A few miles down I-10 stands its successor, gleaming California Speedway, which faces its own challenge in trying to galvanize an expansive population base around a series still considered a novelty by many in this part of the world. But founders of the Fontana track heeded the lessons learned at Ontario, where the brief, 10-year lifespan stands as a testament to NASCAR's continuing struggle to gain a foothold in the nation's second-largest market, and where the ruins are a reminder that in the infamously fickle metro Los Angeles area, anything can turn to dust.

"It was the first racetrack I'd ever seen that had palm trees in the infield. I'd never been to a racetrack where they had trees in the infield. They didn't have any at North Wilkesboro."

Kyle Petty

It all started with so much promise. Befitting its location, Ontario's original investors were a star-studded lot, ranging from racing legends like Parnelli Jones and Roger Penske to actors like Paul Newman and Kirk Douglas. Indianapolis embraced its western twin, which staged an open-wheel event on Labor Day weekend modeled after the Indy 500 on Memorial Day. A.J. Foyt won the first NASCAR race in 1971. Programs from those ambitious early years, available in the gift shop at the city of Ontario museum, boast of an infield larger than two Disneyland theme parks, and grand marshals like Steve Garvey and Valerie Bertinelli.

But even then, there were concerns. The track's year-round restaurant never caught on with locals, who at the time considered the facility too far out of town. Debt began to pile up. Speedway officials, looking for additional streams of revenue, held a concert festival in 1974 called the California Jam, which would become wilder than anything that ever happened on the racetrack. Headliner Deep Purple, the best-selling band in the world at the time, arrived in its own airplane and had to make a hasty exit via helicopter, dodging police who were after band members for trashing television cameras and leaving the stage in flames.

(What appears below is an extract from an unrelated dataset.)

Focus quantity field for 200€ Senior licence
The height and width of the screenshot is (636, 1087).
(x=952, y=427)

It was the track's last big bang. Benny Parsons won the final NASCAR race at the opulent but overdrawn speedway in November of 1980, and soon after the place was shut down. When Penske prepared to build his own track in the Inland Empire, this one on the site of an old steel mill in Fontana, he used Ontario as a blueprint of what not to do. Rather than saddle the new project with debt, he funded its construction by taking his company public and generating $80 million in cash. Rather than build too many seats, he began with a relatively modest 71,000 to keep demand high.

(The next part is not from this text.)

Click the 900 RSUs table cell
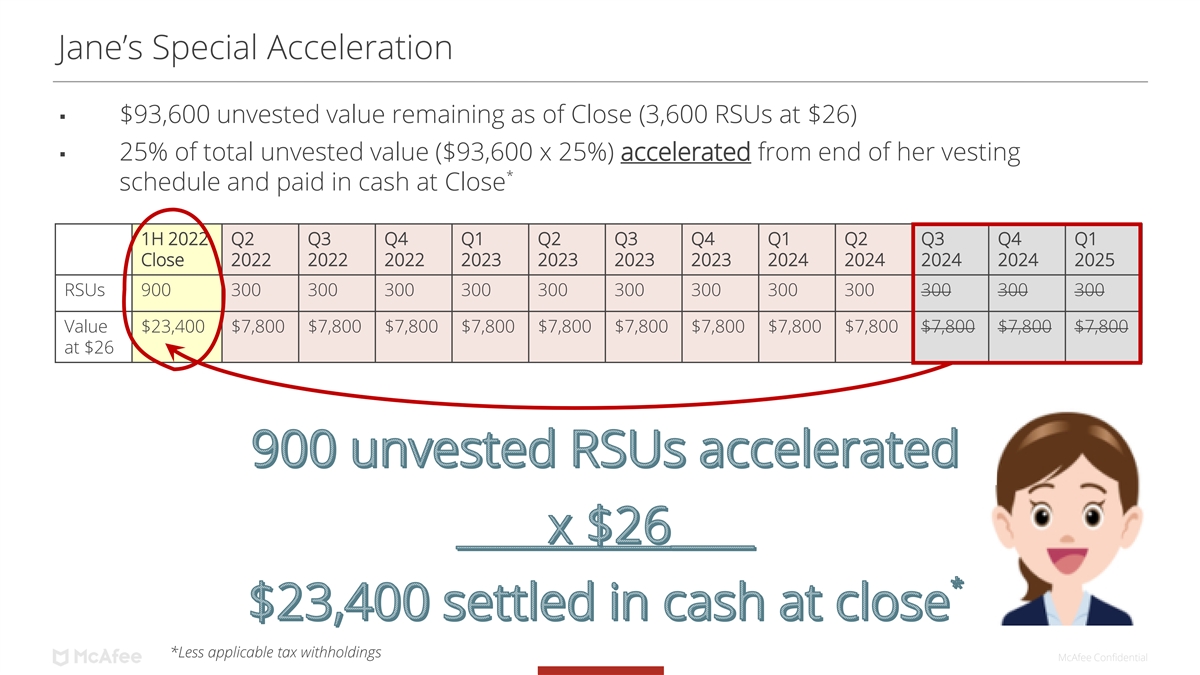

Those tactics worked -- California Speedway sold out its first seven races, and was sold to the France-run International Speedway Corp. in 1999. But nothing comes easy in L.A. The 2-mile oval, since expanded to 92,000 seats, hasn't drawn a full house since it added a second Nextel Cup event in 2004, and isn't likely to sell out Sunday in the midst of a withering heat wave spiking the temperature well above 100 degrees. The place is under the microscope, like a Hollywood starlet trying to recover from a major studio release that didn't live up to expectations.

That's the way it is in this part of Southern California, which has lost two NFL teams, seen the venerable old road course at Riverside sold to developers, and watched auto racing's premier edifice yield to the wrecking ball. California Speedway has everything -- beautiful and spacious infield facilities, a commuter train station, a retail midway, and a restaurant by celebrity chef Wolfgang Puck. But the ghosts of Ontario are never very far away.